Changes in Vegetation Determine How Animals Migrate, Scientists at the Smithsonian's National Zoo Find
The predictability and scale of seasonal changes in a habitat help determine the distance migratory species move and whether the animals always travel together to the same place or independently to different locations, according to a paper published online in February in Global Ecology and Biogeography by the National Zoo’s Smithsonian Conservation Biology Institute researchers and partners. The study’s findings have significant implications for land managers around the world working to conserve endangered species that migrate.
“We knew that Mongolian gazelle in the Eastern Steppes migrate long distances, but when we put radio collars on them, we were surprised to discover that they go off individually in different directions,” said Thomas Mueller, a research associate at SCBI and lead author of the study. “Previously researchers had not paid much attention to how individual animals that migrate long distances move relative to one another.”
The researchers compared how Mongolian gazelle migrate to the movement of three other ungulate species: guanaco in the Patagonian Steppes in Argentina, caribou in the arctic tundra of Canada and Alaska and moose in temperate forests in Massachusetts. SCBI’s primary role in collaboration with University of Maryland was to provide the remote tracking technology and statistical analysis, while other partners organized and executed the field work in each of the areas.
After determining how far each species migrated and whether individuals moved together or independently from each other in different directions, the scientists compared these results to 25 years of satellite data from the National Oceanic and Atmospheric Administration showing seasonal and annual changes in landscape dynamics.

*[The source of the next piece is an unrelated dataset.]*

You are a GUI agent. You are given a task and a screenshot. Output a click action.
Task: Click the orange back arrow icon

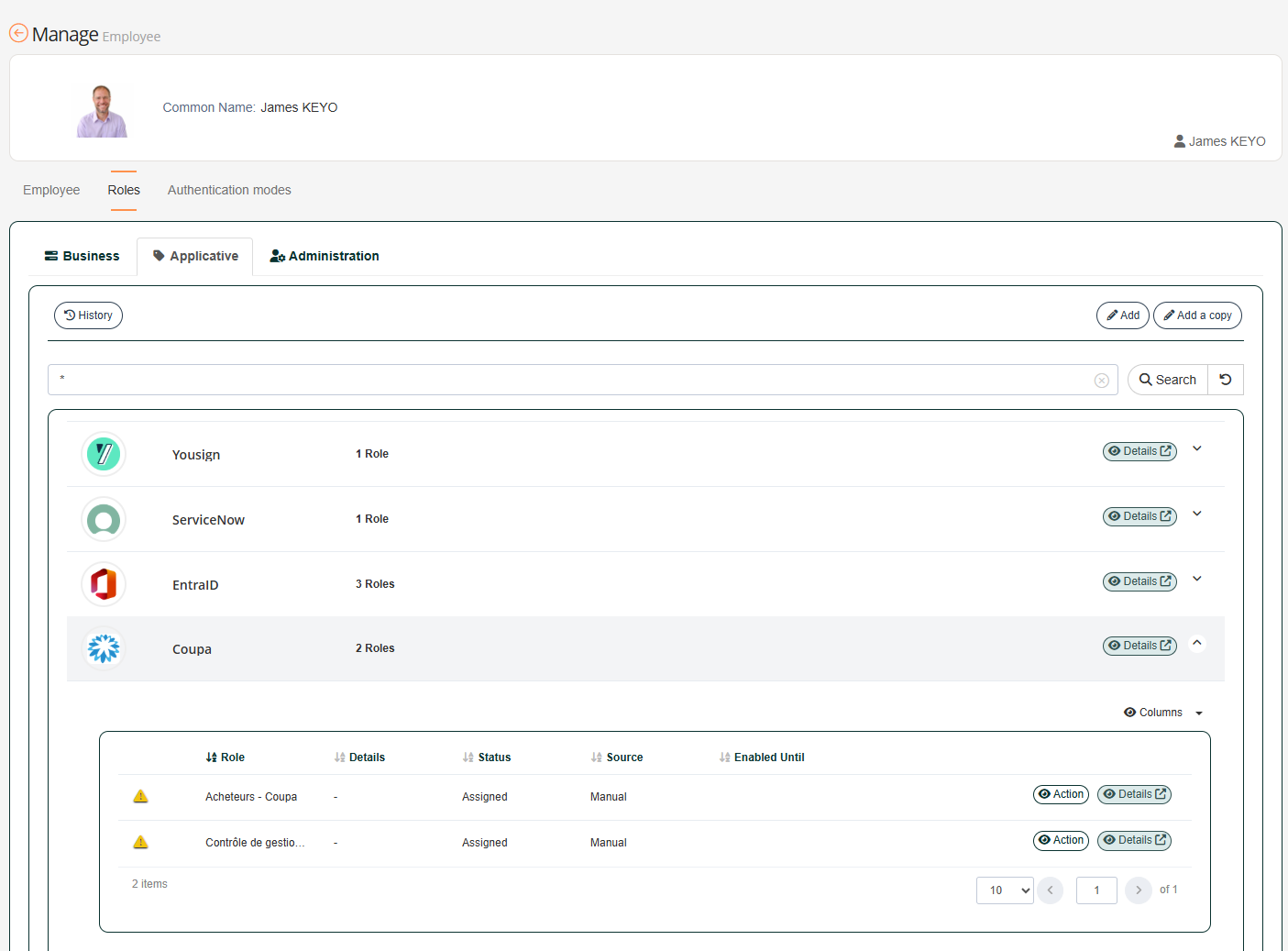pyautogui.click(x=18, y=33)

They found that the species that moved the largest distances (caribou and gazelle) live in areas where vegetation (their food source) varies over large scales, while those that moved shorter distances (guanaco and moose) live in areas where the vegetation varies at a much smaller scale. They also found that Mongolian gazelles, which move independently in different directions compared to one another other, live in habitats with the least predictable landscape dynamics.
“What this indicates is that while it may be appropriate to put barriers around landscapes where endangered species stay in herds as they migrate, species that migrate long distances as individuals require conservation strategies that facilitate long-distance movements across the entire landscape,” said Scott Derrickson, deputy director of SCBI. “We now know some of the landscape factors that we can look at to determine the best way to manage habitat for endangered or threatened species.”
SCBI will spearhead the next steps in the research: expanding the number of species and the number of study regions, and refining the statistical methods quantifying how individuals move relative to one another. The researchers also want to understand how the animals know how to navigate the landscapes—whether through memory or through other sensory mechanisms—and if those mechanisms differ between the species that migrate as herds or as individuals.
The paper’s authors from SCBI are Mueller, Peter Leimgruber and Justin Calabrese.